A história da técnica pavimenta a estrada da vitória do homem, da afirmação de sua capacidade biológica de se fazer a si mesmo, cada vez em nível de realização mais alto, graças exatamente à conquista e domesticação das forças que lhe são antagonistas (VIEIRA PINTO, 2005a, p. 293).

Para Carvalho (1997), o período que vai do final do século XVIII até ao século XIX marca uma época de transformações no modo de produção, em que o aumento da produtividade e do lucro é conseguido por meio do uso de instrumentos cada vez mais diversificados e modernos. O interessante, nesse processo, é que a tecnologia parece não ser vista como integrante dele, que modificou sobremaneira o modo de viver das pessoas. Ou seja, ela praticamente não aparece como sendo também fator de modificação das relações sociais, mas parece adquirir “movimento próprio, independente dos motivos e agentes que a criam, utilizam e transformam” (CARVALHO, 1997, p. 71).

O desenvolvimento tecnológico é visto pelos que dele participam como um fenômeno que por si só é positivo, pois significa o progresso e este é sempre intrinsecamente bom. Na sociedade ocidental moderna, progresso quer dizer a utilização de tecnologias cada vez mais avançadas que supostamente melhoram a qualidade de vida de todos. Assim, através das inovações tecnológicas, a vida do homem sobre a face da terra torna-se cada vez mais fácil, mais confortável e mais agradável. Tecnologia significa, assim, o elemento que propicia não só o avanço da sociedade, mas também determina suas condições de desenvolvimento e de progresso (CARVALHO, 1997, p. 71).

A autora menciona que o que a tecnologia tem proporcionado é irreversível, embora não “acessado” de maneira homogênea por todos. Sem dúvida, ela pode proporcionar benefícios e conforto para aqueles que a utilizam, porém parte da população ainda vive sem usufruir de fato dos seus benefícios (CARVALHO, 1997). Embora esse texto tenha mais de 20 anos, talvez ainda seja atual a ideia de que o avanço tecnológico não necessariamente promove mais igualdade social nem diminuição da contradição existente entre as classes sociais.

Quando se classifica a tecnologia como algo por si mesmo positivo, dada a possibilidade de melhoria na qualidade de vida de todas as pessoas, pelo desenvolvimento permitido por meio dela, incorre-se no “determinismo tecnológico” (CARVALHO, 1997, p. 2), e esquece-se de que as sociedades expressam desenvolvimentos tecnológicos desiguais e acessos desiguais a eles também, e isso sobretudo pela divisão de classes.

Pela essência, toda produção humana pode ser considerada expressão do desenvolvimento a que determinado grupo ou sociedade conseguiu chegar com as condições que estão ao seu dispor, porém essa mesma produção humana pode ser

utilizada como elemento de alienação quando se subjuga o grupo que não a detém como inferior, menos capaz.

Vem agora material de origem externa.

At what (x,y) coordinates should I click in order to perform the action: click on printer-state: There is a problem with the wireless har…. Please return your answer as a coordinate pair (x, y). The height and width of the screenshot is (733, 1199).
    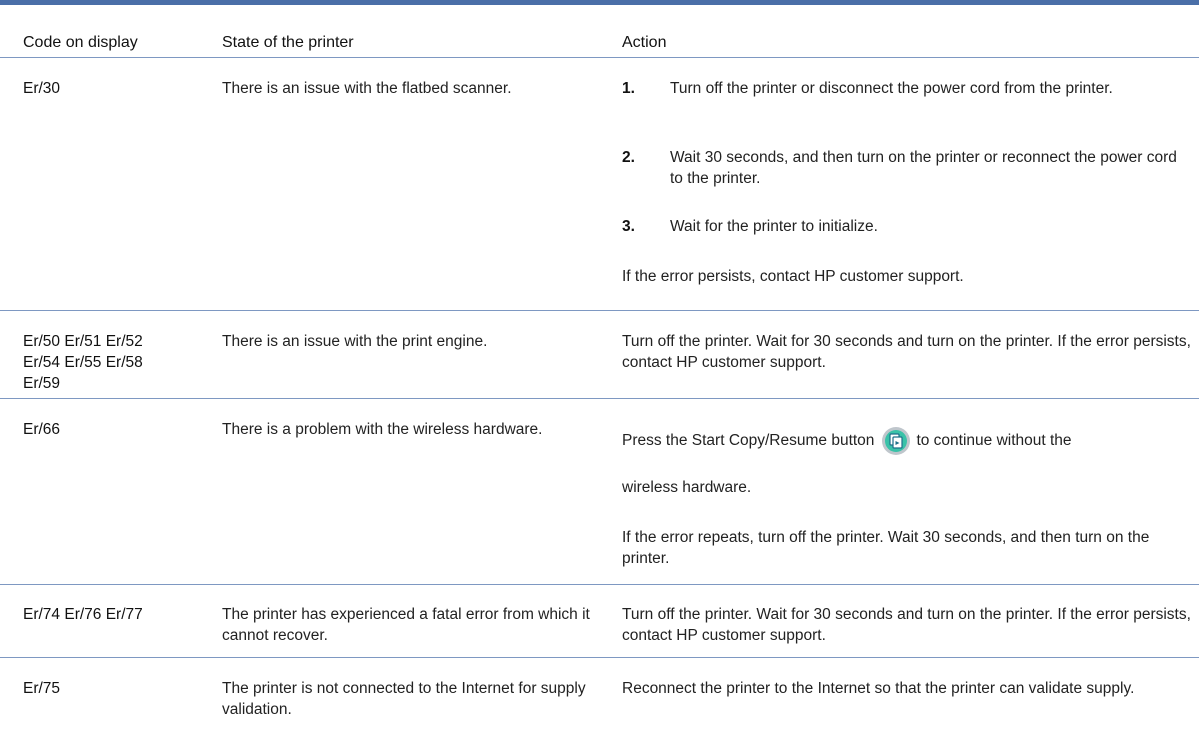
    Looking at the image, I should click on (382, 430).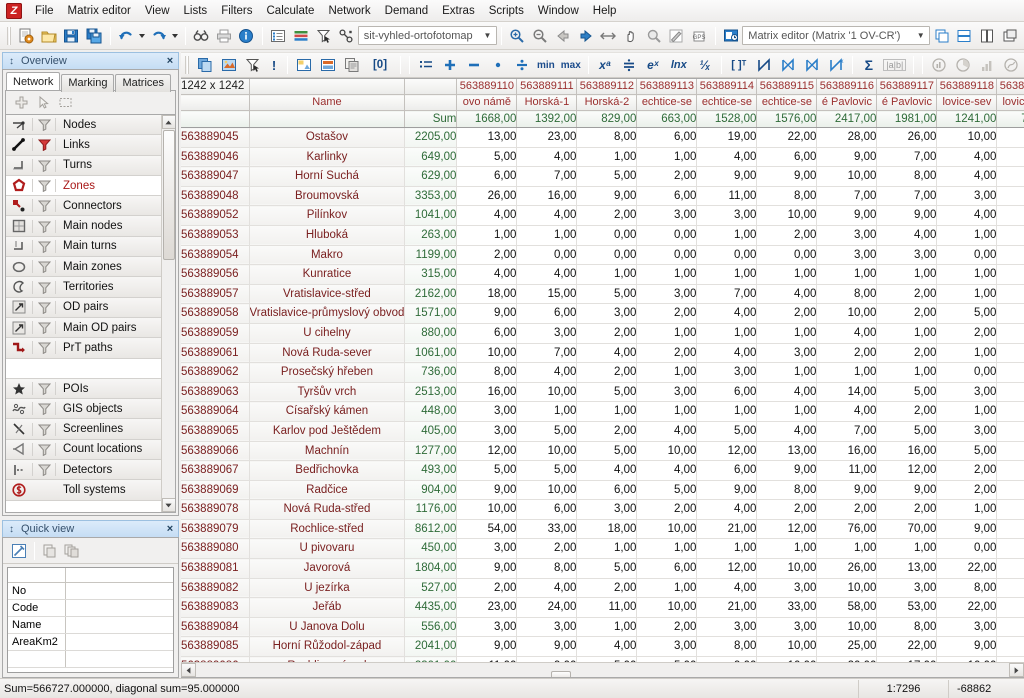 This screenshot has height=698, width=1024. What do you see at coordinates (847, 470) in the screenshot?
I see `matrix-cell: 11,00` at bounding box center [847, 470].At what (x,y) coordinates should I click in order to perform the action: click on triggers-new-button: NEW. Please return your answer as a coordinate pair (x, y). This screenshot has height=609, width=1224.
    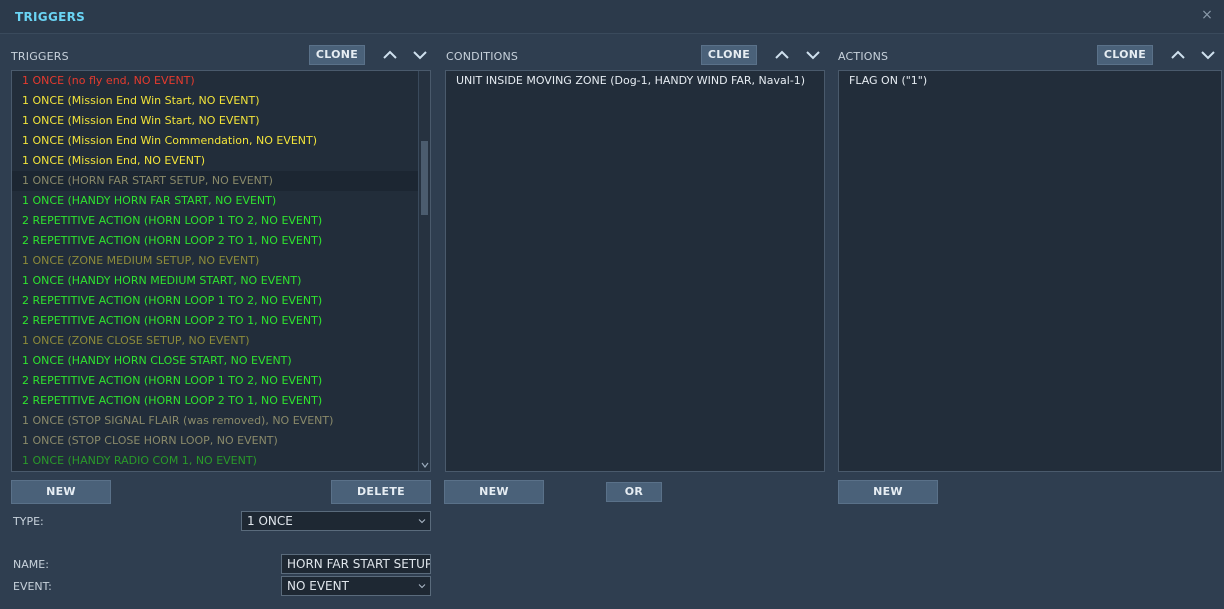
    Looking at the image, I should click on (61, 492).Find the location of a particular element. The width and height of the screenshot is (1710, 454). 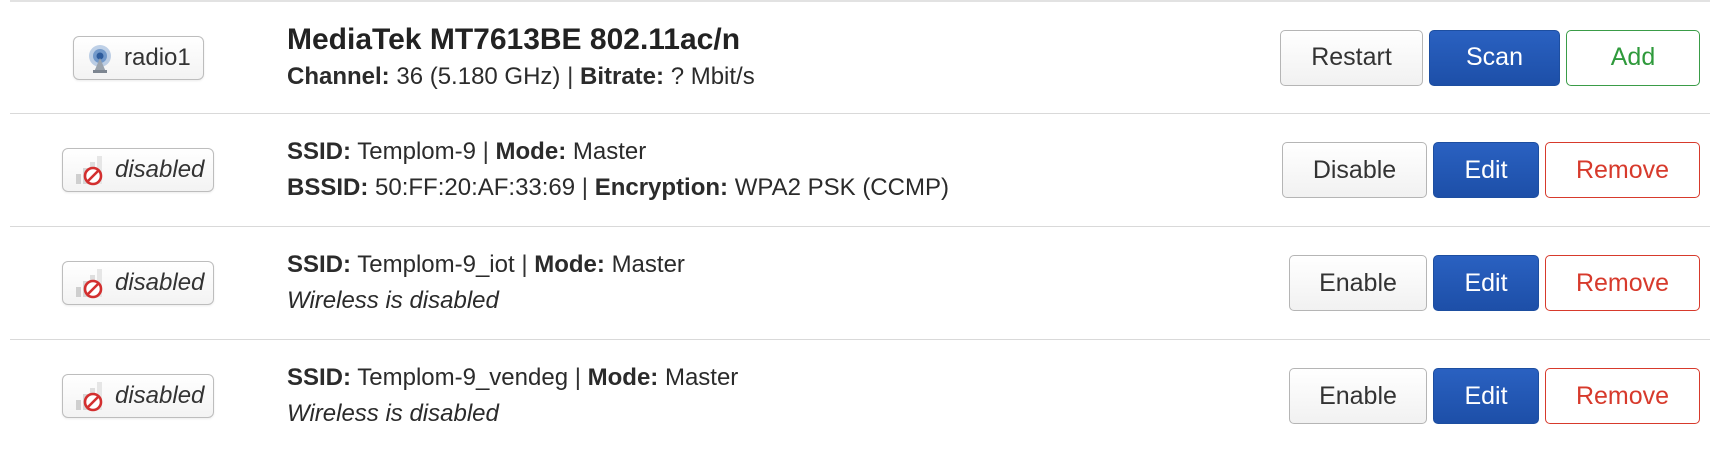

radio-badge-label: radio1 is located at coordinates (158, 57).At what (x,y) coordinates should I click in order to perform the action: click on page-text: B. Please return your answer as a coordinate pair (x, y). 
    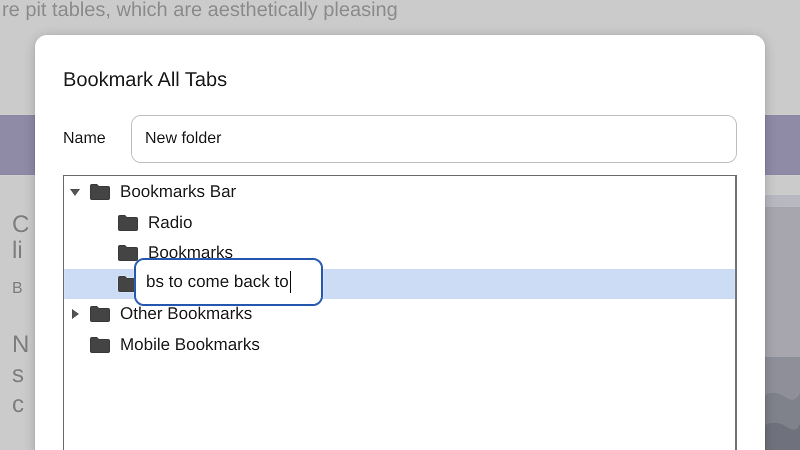
    Looking at the image, I should click on (18, 289).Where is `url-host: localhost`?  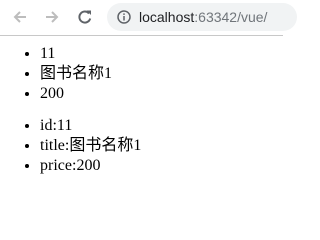
url-host: localhost is located at coordinates (167, 17).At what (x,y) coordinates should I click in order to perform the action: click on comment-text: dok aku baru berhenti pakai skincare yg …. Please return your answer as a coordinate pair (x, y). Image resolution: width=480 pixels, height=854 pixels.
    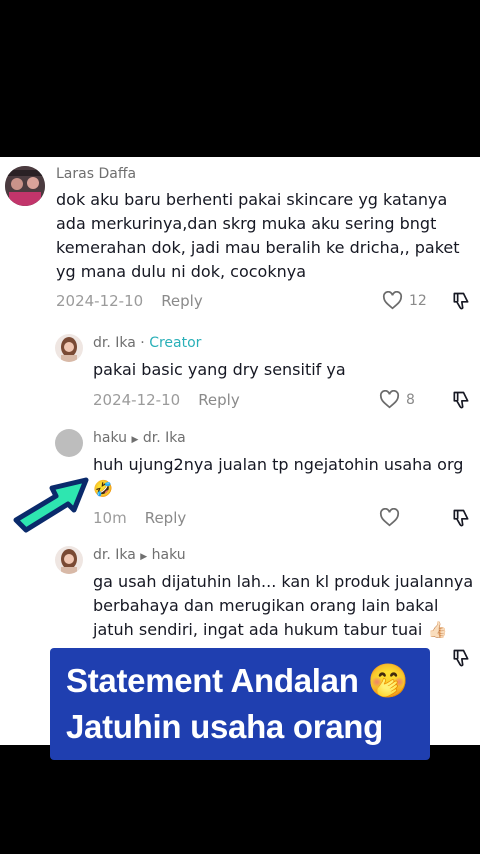
    Looking at the image, I should click on (258, 236).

Elemento de alienação para os que têm acesso e não veem esse desenvolvimento como pertencente à humanidade, e não a determinada classe social, como também é elemento de alienação para os que não têm acesso e se sentem inferiores por não possuírem tal desenvolvimento.

Esse processo é explicado por Vieira Pinto quando se refere às nações mais e menos desenvolvidas. Acreditamos que essa mesma lógica possa ser utilizada para compreendermos o processo de emancipação ou de alienação que um desenvolvimento tecnológico pode proporcionar aos membros de uma mesma sociedade em determinado momento histórico.